General Motors Files for Bankruptcy Protection

By U.S. News & World Report

With time running out on its June 1st restructuring deadline, GM expected to file for bankruptcy today. ABC World News reported last night it is a "foregone conclusion" that GM "will file for bankruptcy" Monday, "all in an effort to survive." One "estimate of best case scenarios predicts that GM and Chrysler's bankruptcies together will cost individuals more than $13 billion.
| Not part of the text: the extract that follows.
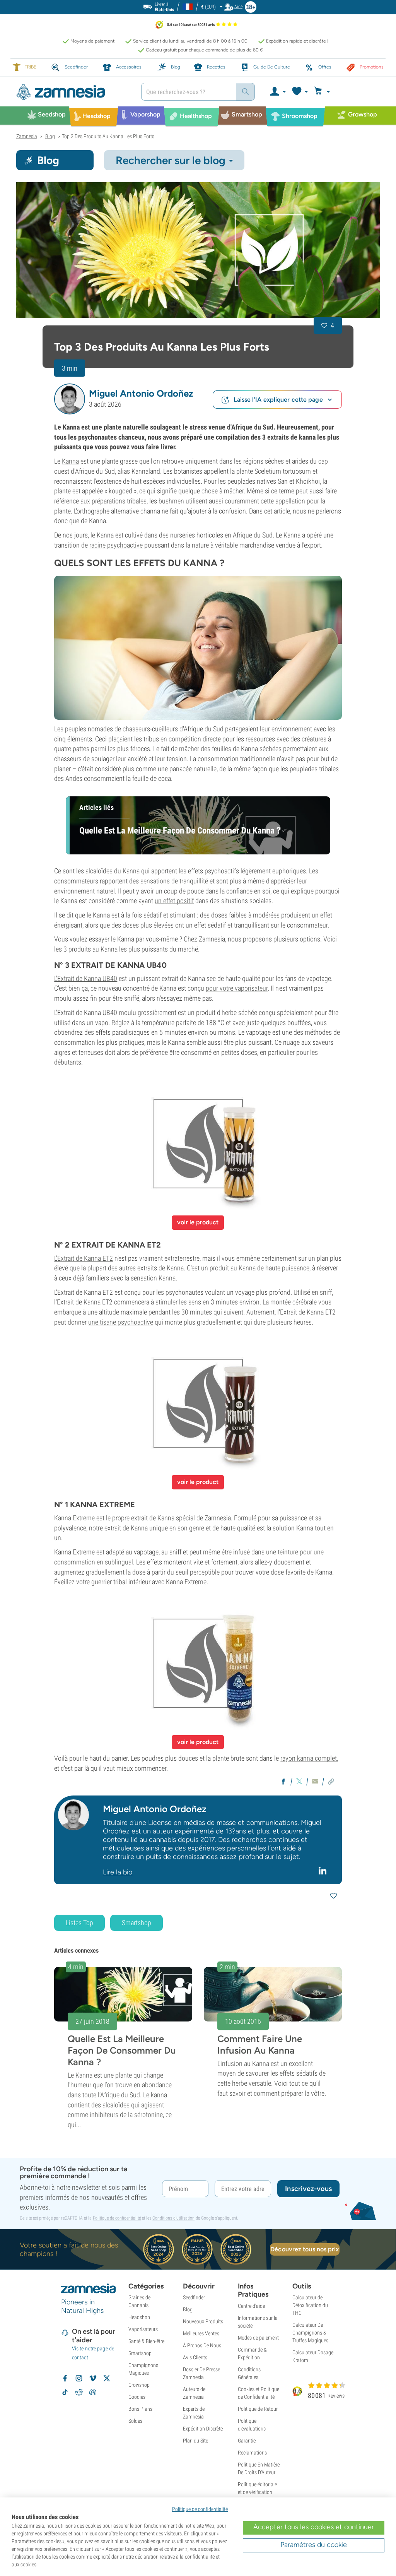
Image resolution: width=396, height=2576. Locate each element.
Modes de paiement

Local governments, more than $5 billion."

NBC Nightly News reported "all the pieces are in place for General Motors to go bankrupt" after "54% of those holding $27 billion in GM bonds agreed to swap that debt for a stake in the new GM, clearing the path for a potentially smoother, quicker GM bankruptcy." The Detroit Free Press also reports that "a deal with bondholders not to oppose GM's bankruptcy plan was seen as an important step to helping speed GM's bankruptcy process." According to USA Today, "the U.S. government will invest an additional $30.1 billion in General Motors (GM) to finance its bankruptcy reorganization to be filed Monday, President Obama's auto task force said in a statement."

In a front-page story, the Washington Post says the restructuring plans call for "about 60 percent of the new GM" to "be owned by the United States, about 12 percent by the governments of Canada and Ontario, a union health trust would own 17.5 percent, and the company's current bondholders would get 10 percent." Although GM "now joins Chrysler as the bankrupt duo of Detroit's once-formidable Big Three," the Los Angeles Times points out that "the Obama administration is touting the bankruptcy filing as the beginning of a new era for GM, a painful but necessary court-supervised restructuring that will make the company profitable again and a leader in producing fuel-efficient vehicles."

The New York Times profiles 31-year-old Brian Deese, "a not-quite graduate of Yale Law School who had never set foot in an automotive assembly plant until he took on his nearly unseen role in remaking the American automotive industry." Yet, "according to those who joined him in the middle of his crash course about the automakers' downward spiral, he has emerged as one of the most influential voices in what may become President Obama's biggest experiment yet in federal economic intervention."

Meanwhile, the New York Times notes on the front page of its business Day section, "With General Motors about to follow Chrysler into bankruptcy, the nation's ability to bounce back from the steep recession is being hobbled."

Chrysler Could Exit Bankruptcy As Early As Monday   The Wall Street Journal reports on its website, "Chrysler LLC could exit bankruptcy reorganization as soon as Monday, after barely a month in Chapter 11 protection," as "Judge Arthur Gonzalez of the U.S. Bankruptcy Court in Manahattan is expected to approve the sale of most of Chrysler's assets on Monday to its alliance partner, Fiat SpA."